On January 18, 1920, in New York City, where he further sought fame and fortune, Harold Josiah Crosby died at age 33, “a sad end to a promising career.” One of the best known composers in the East, as he is described in his obituary, Crosby is buried in the family plot in the Elmwood Cemetery in Dexter, his name written across a musical staff on his gravestone.

Though he died young, his name, his legacy, and his music continue today. To honor him, one of their own, the Dexter (ME) Community Band recently changed its name to the Harold J. Crosby Community Band of Dexter, Maine. The band falls under the auspices of the Carl R. Cutherbert Community Band Foundation, a 501(c) nonprofit dedicated to music education and preserving musical archives. This foundation currently owns the rights to H. J. Crosby’s marches, making them available to the H. J. Crosby Band and other bands throughout the state. Though his marches may not be as well-known as Sousa’s, Hall’s, or Fillmore’s, they have become a mainstay of the Harold J. Crosby Community Band of Dexter; at every concert, the band performs at least one, and often more, of his Regimental Marches. . The band’s repertoire includes such Crosby greats as Leading the Parade, Citizen’s Pride, Queen of the Fleet, Liberty Forever, and his little known Waltz, In a Rose Garden, among others.
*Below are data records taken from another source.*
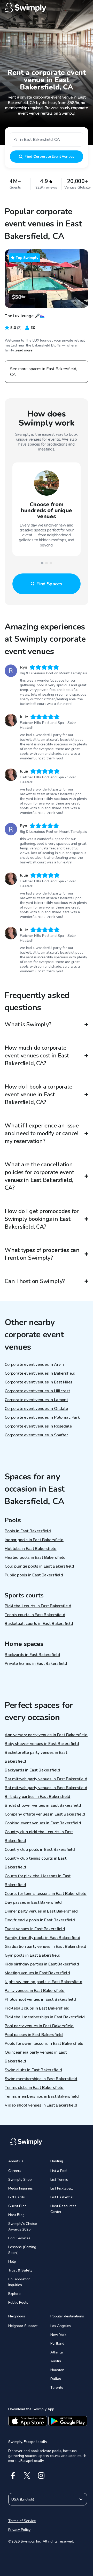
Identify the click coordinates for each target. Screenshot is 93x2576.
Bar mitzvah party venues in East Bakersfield (46, 1779)
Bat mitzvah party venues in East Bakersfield (46, 1788)
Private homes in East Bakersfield (36, 1663)
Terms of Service (22, 2520)
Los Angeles (60, 2325)
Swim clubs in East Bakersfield (33, 2070)
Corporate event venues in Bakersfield (40, 1373)
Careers (14, 2170)
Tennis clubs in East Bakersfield (34, 2087)
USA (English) (22, 2499)
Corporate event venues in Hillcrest (37, 1391)
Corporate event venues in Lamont (36, 1400)
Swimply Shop (20, 2179)
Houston (57, 2369)
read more (24, 350)
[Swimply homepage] (46, 8)
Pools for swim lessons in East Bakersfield (44, 2043)
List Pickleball (61, 2188)
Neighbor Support (22, 2325)
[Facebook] (12, 2475)
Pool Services (19, 2238)
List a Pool (58, 2170)
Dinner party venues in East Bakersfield (41, 1911)
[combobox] (46, 139)
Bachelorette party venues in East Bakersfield (36, 1757)
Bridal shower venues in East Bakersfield (43, 1805)
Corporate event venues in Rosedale (38, 1426)
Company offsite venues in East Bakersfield (45, 1814)
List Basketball (62, 2197)
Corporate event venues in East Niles (38, 1382)
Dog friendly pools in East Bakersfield (40, 1920)
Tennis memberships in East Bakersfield (42, 2096)
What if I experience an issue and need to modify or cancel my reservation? (42, 1133)
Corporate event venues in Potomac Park (42, 1417)
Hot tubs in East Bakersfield (31, 1549)
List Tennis (59, 2179)
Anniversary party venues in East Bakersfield (46, 1735)
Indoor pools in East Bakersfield (34, 1540)
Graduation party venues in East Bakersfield (45, 1946)
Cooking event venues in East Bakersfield (43, 1823)
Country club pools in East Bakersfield (40, 1849)
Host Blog (16, 2214)
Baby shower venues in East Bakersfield (42, 1744)
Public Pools (18, 2302)
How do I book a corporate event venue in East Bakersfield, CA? (38, 1094)
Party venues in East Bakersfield (35, 1990)
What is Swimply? (28, 1024)
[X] (27, 2475)
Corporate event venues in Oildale (36, 1408)
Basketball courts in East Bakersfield (39, 1623)
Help (12, 2261)
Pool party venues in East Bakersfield (39, 2026)
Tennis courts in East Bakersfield (35, 1615)
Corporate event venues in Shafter (36, 1435)
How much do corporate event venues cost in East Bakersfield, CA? (37, 1055)
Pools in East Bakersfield (28, 1531)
In the fall of 2016, the band will be hosting a Band Camp devoted almost exclusively to Crosby’s music, to share our love of those great marches with a much larger audience.
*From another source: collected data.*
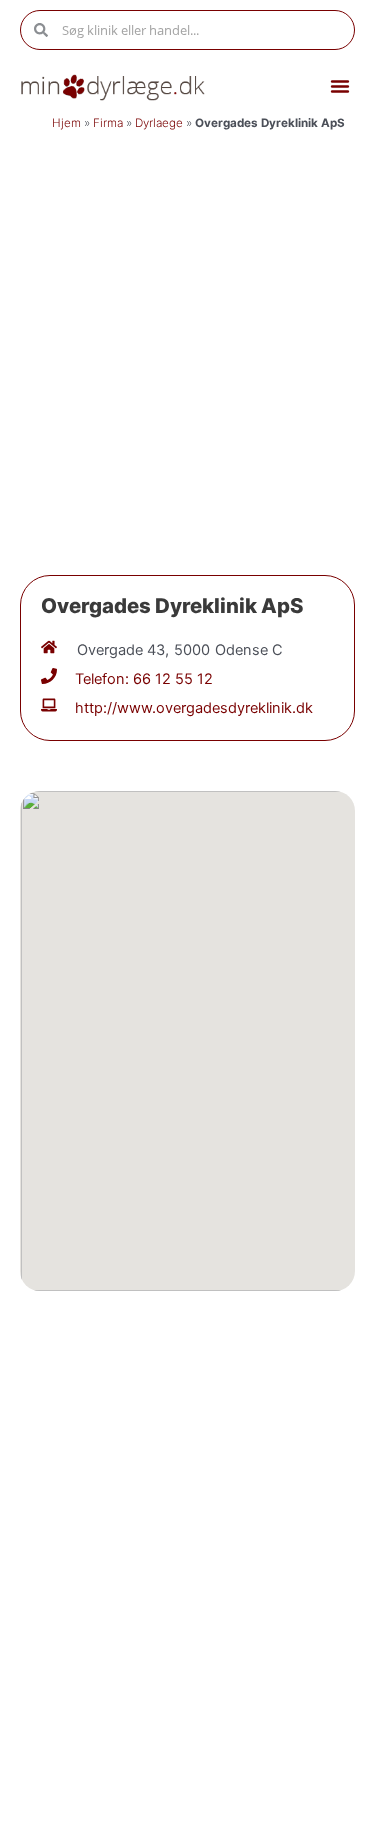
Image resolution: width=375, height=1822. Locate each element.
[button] (340, 86)
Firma (108, 123)
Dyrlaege (159, 123)
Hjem (66, 123)
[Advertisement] (187, 337)
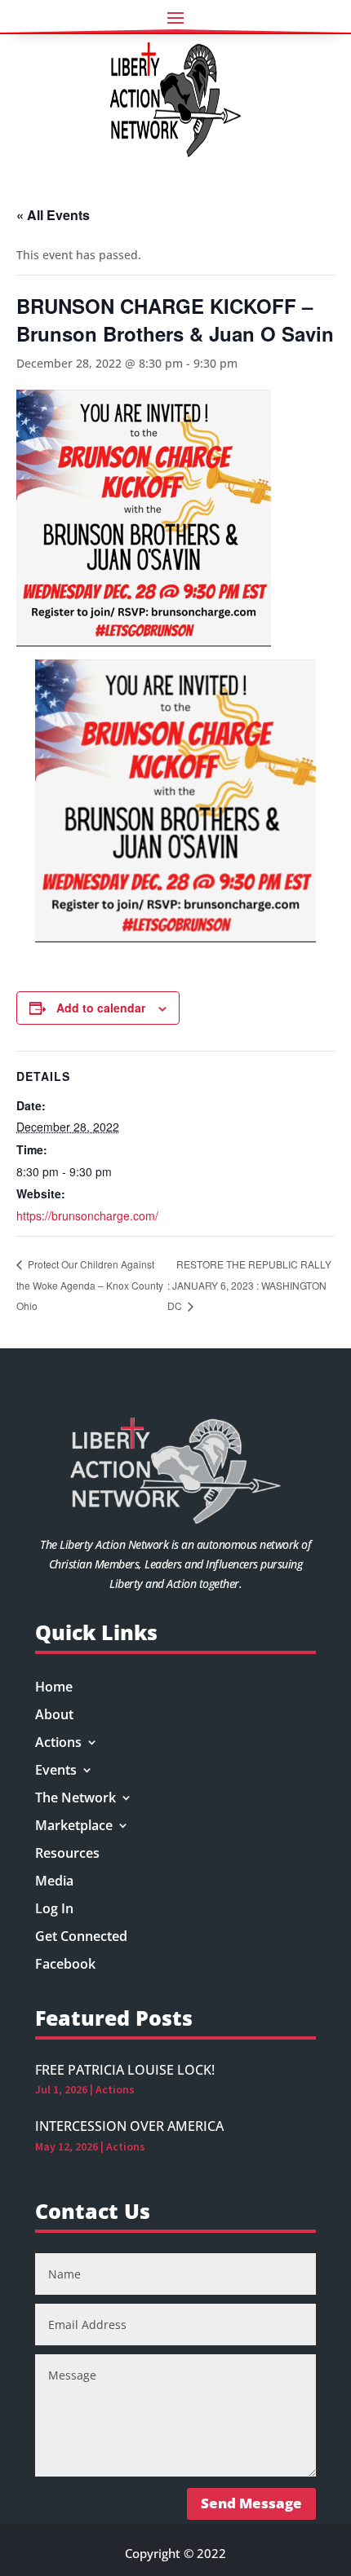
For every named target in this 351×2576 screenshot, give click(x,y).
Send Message (251, 2503)
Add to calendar (100, 1007)
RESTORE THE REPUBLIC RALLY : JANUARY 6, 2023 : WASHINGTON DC (249, 1285)
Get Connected (81, 1937)
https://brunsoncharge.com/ (87, 1215)
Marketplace (74, 1827)
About (54, 1716)
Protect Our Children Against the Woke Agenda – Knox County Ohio (89, 1284)
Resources (67, 1854)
We can only speculate about the influence Crosby could have had on American marches and American music. But for those of us in the Dexter region, and particularly those of us who play his music as part of the H.J. Crosby Community Band, he will always be one of the great March Kings of the era, deserving of a place among the more recognizable names of John Phillip Sousa, R. B. Hall, and Henry Fillmore; most of all, he will always be one of us, Dexter’s native son, Harold Josiah Crosby.